The larger danger here is that once APAAS is approved, we will see the College Board devise AP courses in women’s studies, gender studies, transgender studies, latino studies, environmental studies, the full panoply of politicized “studies” courses that have balkanized and politicized higher education. This will drain off students from AP U.S. history and quickly convert high schools into woke bastions. But again, once APAAS is approved, who will be able to say no to the others? That’s why I hope DeSantis will stand strong against any “studies-style” AP course at all.

That said, Florida has invited the College Board to revise its curriculum. A radically reconfigured APAAS still has a chance in Florida. A successful revision wouldn’t necessarily require the complete elimination of readings based in neo-Marxism and CRT. At minimum, however, it would call for such readings to be fully balanced by traditional liberal and conservative perspectives. (See my earlier piece on APAAS for specific suggestions.) Promoting radicalism is one thing. Even-handed discussion of competing views is another.
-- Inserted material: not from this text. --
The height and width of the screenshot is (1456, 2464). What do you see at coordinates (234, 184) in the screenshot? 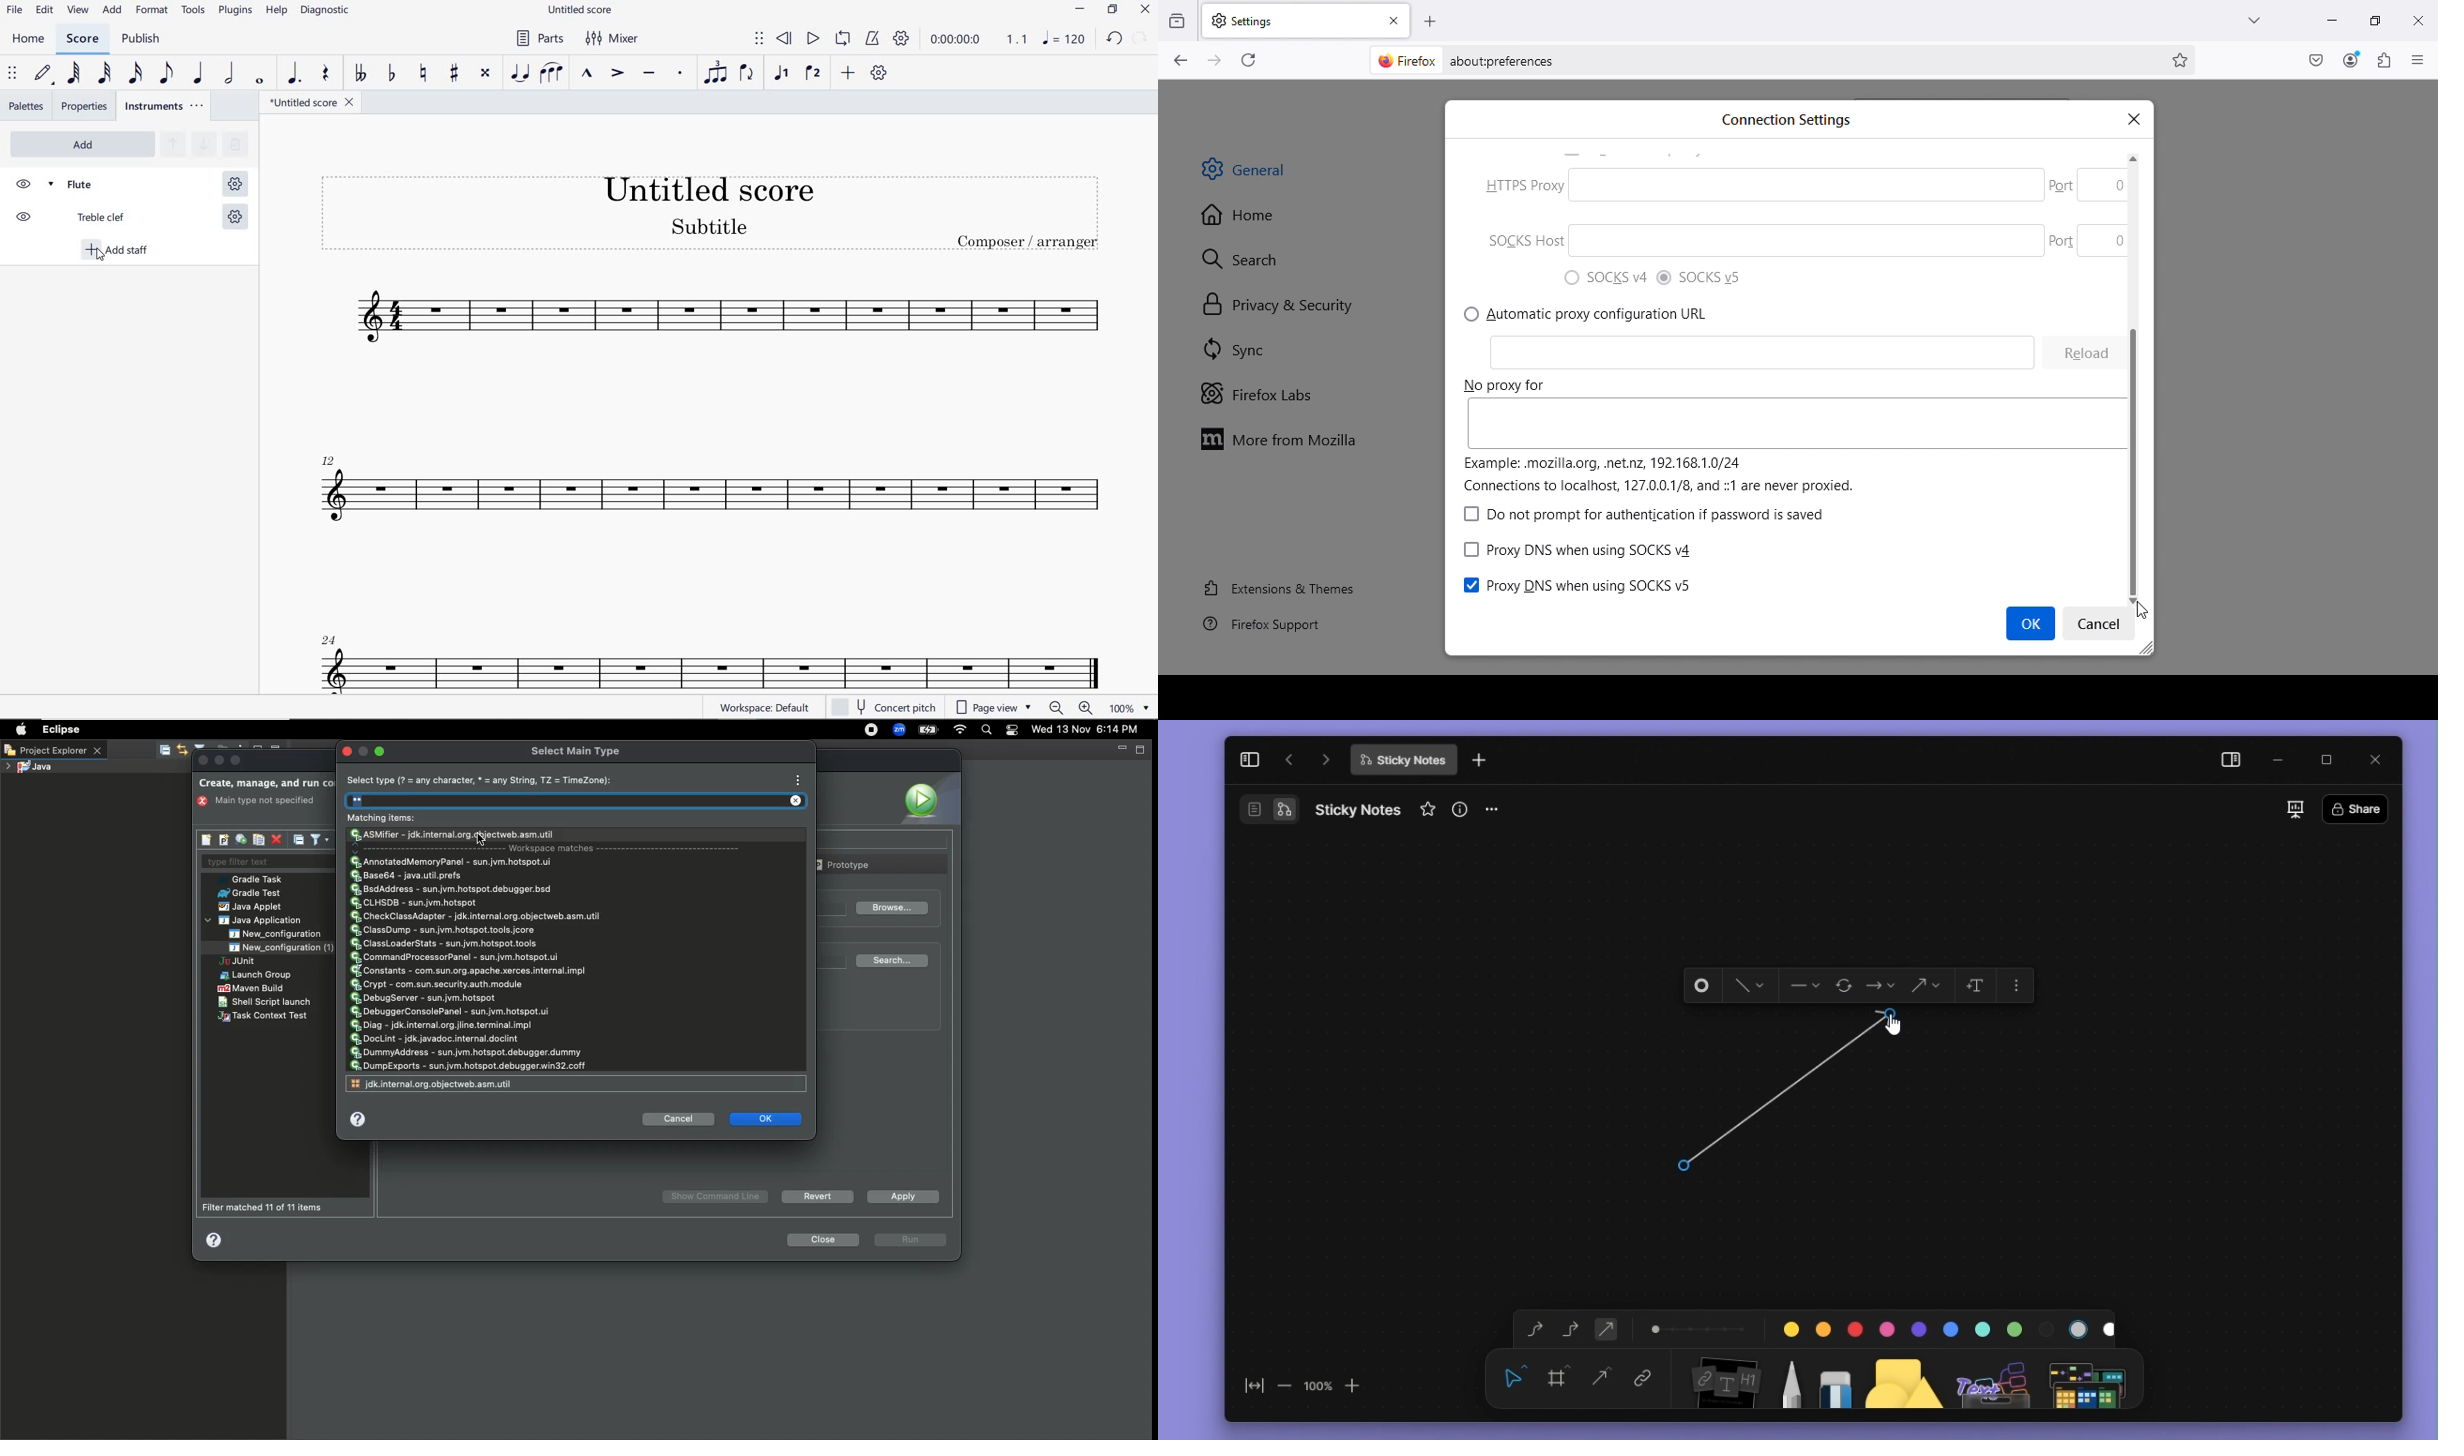
I see `STAFF SETTING` at bounding box center [234, 184].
Yet again, DeSantis is setting the mark for other states. Will red states now reject the current APAAS curriculum? What about Texas? What about Georgia? These and other states have CRT laws and Republican governors. To approve APAAS as currently configured would be to make a mockery of those laws. And why would any state — CRT law or no — approve a course plugging socialist radicalism?
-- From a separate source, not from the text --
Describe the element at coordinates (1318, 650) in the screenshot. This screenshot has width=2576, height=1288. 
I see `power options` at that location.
We shall see how it all plays out—and whether the College Board maintains its unjustified secrecy. At a minimum, no state should approve APAAS until the curriculum is released and there has been ample opportunity for the public to assess and debate it. In the meantime, all honor to DeSantis for being faithful to both his word and to the law. Truly, he is doing what it takes to stop woke.

///

in case it's paywalled

It's not. National Review only paywalls the NR Plus articles, which are labeled by a red box at the top.

Overall, the readings in the final quarter of APAAS — the quarter chiefly devoted to ideological controversies rather than to history per se — are extraordinarily one-sided. They promote leftist radicalism, with virtually no readings providing even a classically liberal point of view, much less some form of conservatism. If DeSantis were to approve a course pushing the idea of “color-blind racism,” he would effectively be nullifying his own Stop WOKE Act.
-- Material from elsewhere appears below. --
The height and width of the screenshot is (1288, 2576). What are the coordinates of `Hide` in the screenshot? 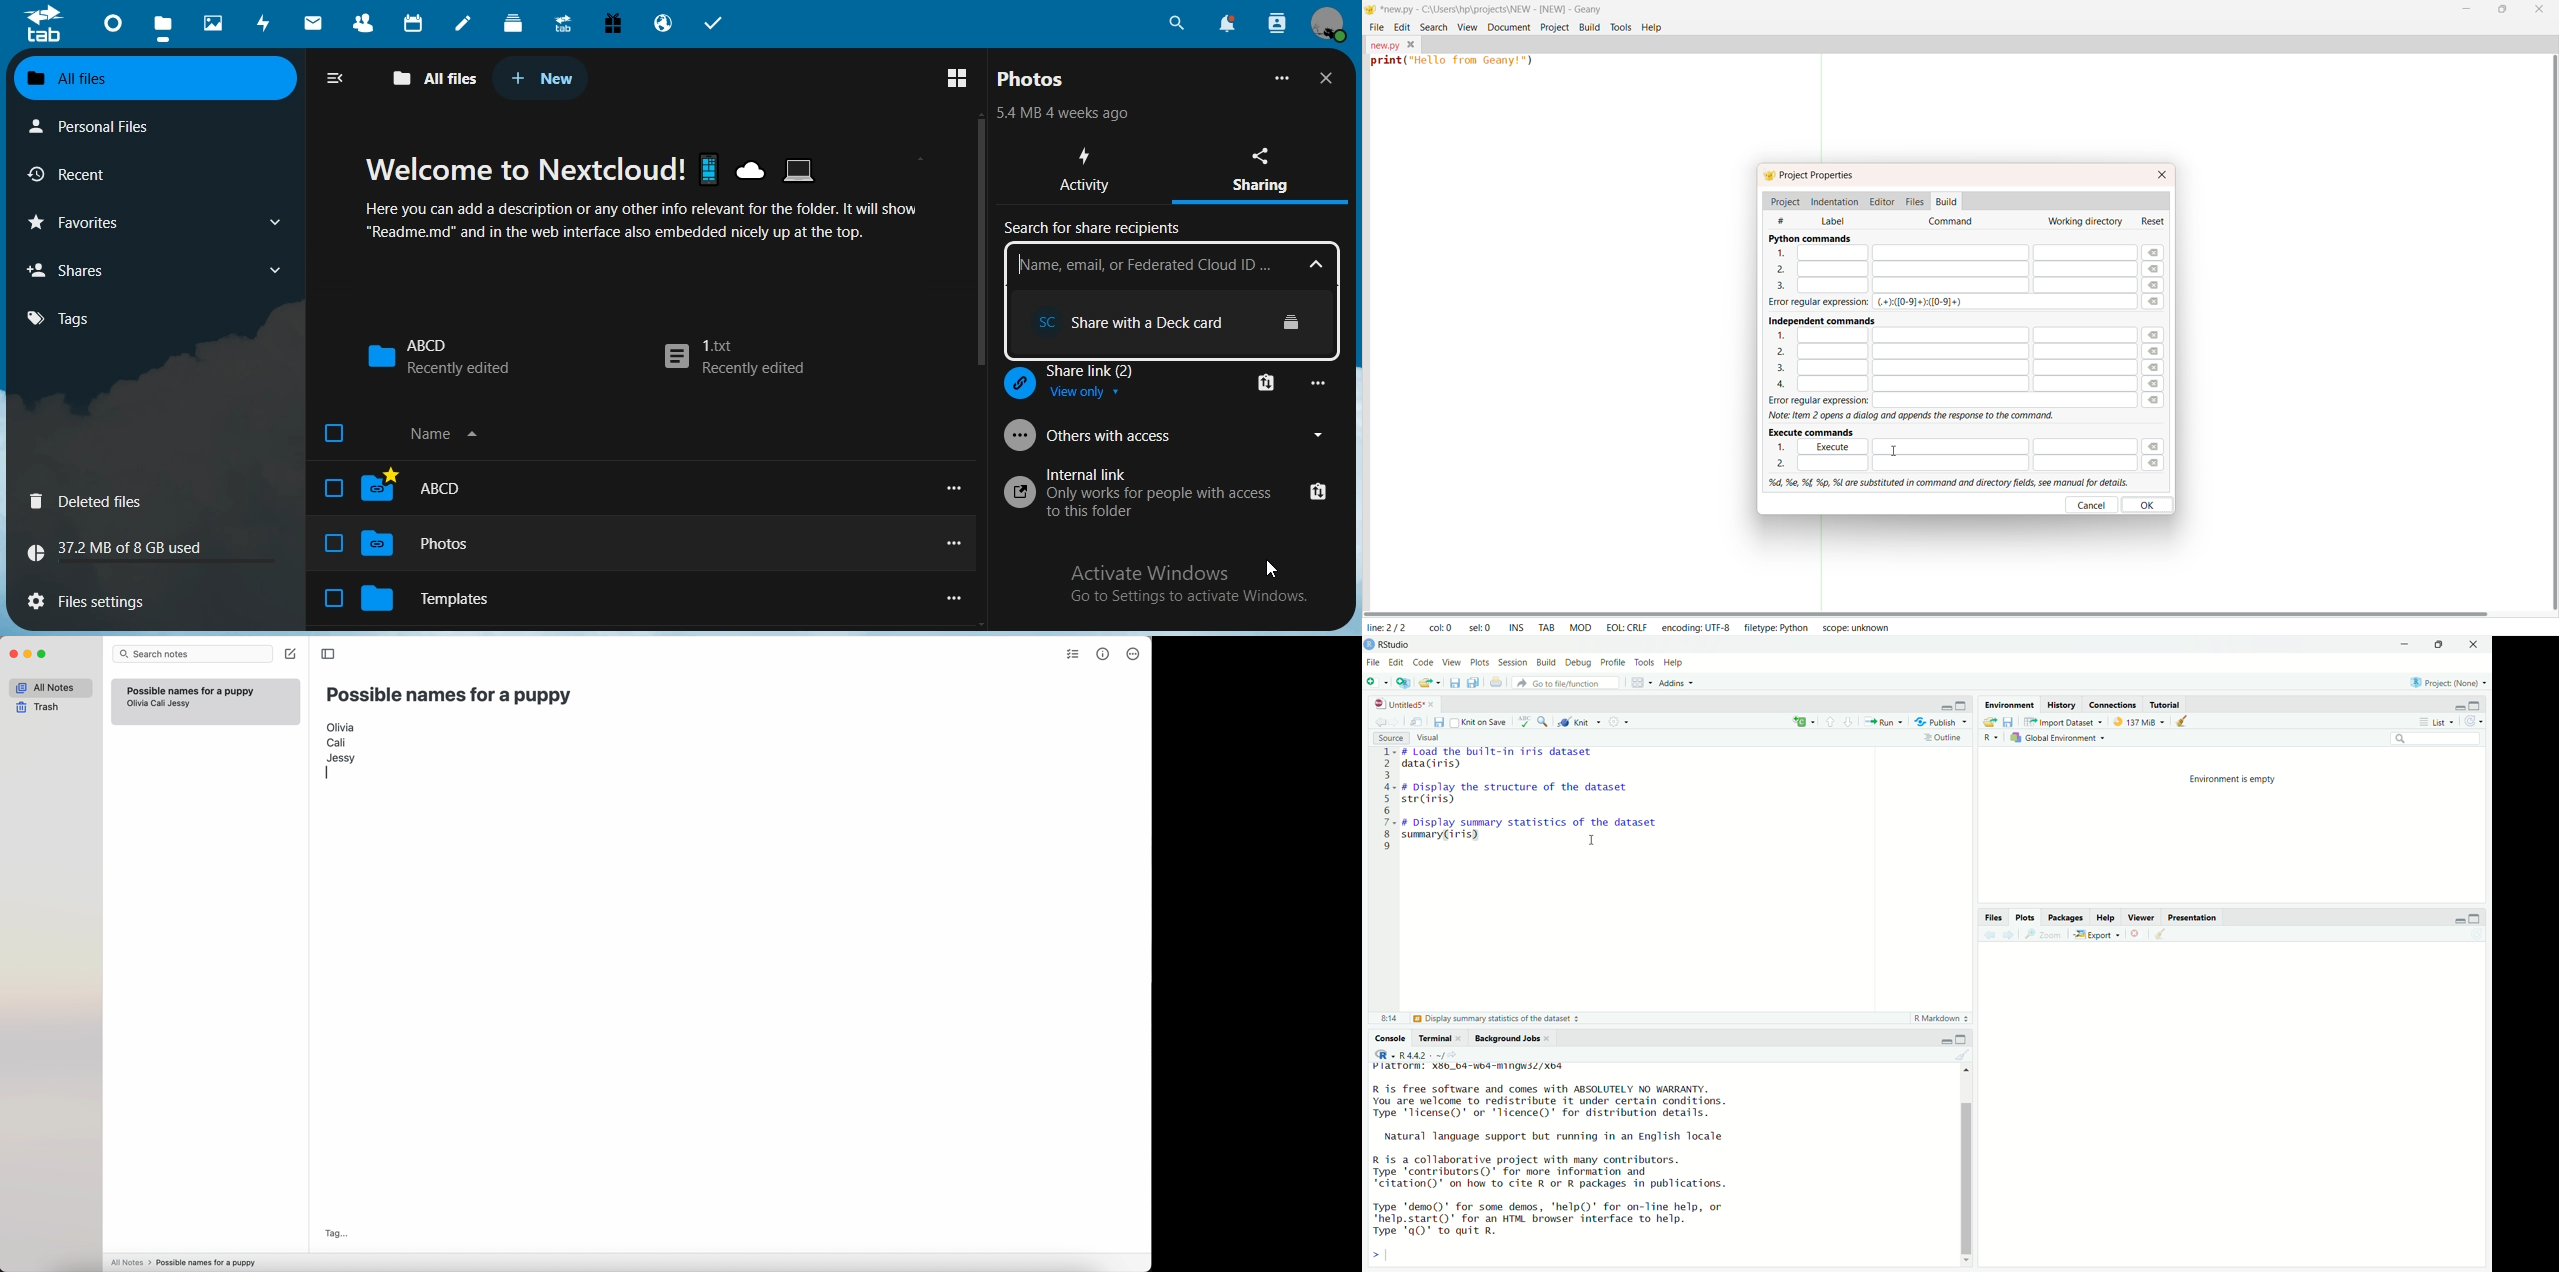 It's located at (1944, 1039).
I'm not particularly inclined to accept NR's characterisation of the curriculum, but nevertheless I think there's an important point to be made in that the concept of African-American history or studies probably lends itself away from the more conservative-associated conception of history as mostly high politics, and towards a more left-associated focus on social and economic history, and I think it's sort of inevitable the course will reflect that, which I think is basically fine. If an AP class called something like 'Kingship in Europe', or whatever, was started, you'd inevitably be reading historians like Elton more than historians like E.P. Thompson, which is fine because that's the nature of the course. And by the same token, it's more or less fine that a course on A-A history wouldn't feature many of the Joseph J. Ellises of the world.

probably lends itself away from the more conservative-associated conception of history as mostly high politics, and towards a more left-associated focus on social and economic history,

Can you elaborate on this please? I'm not sure I understand.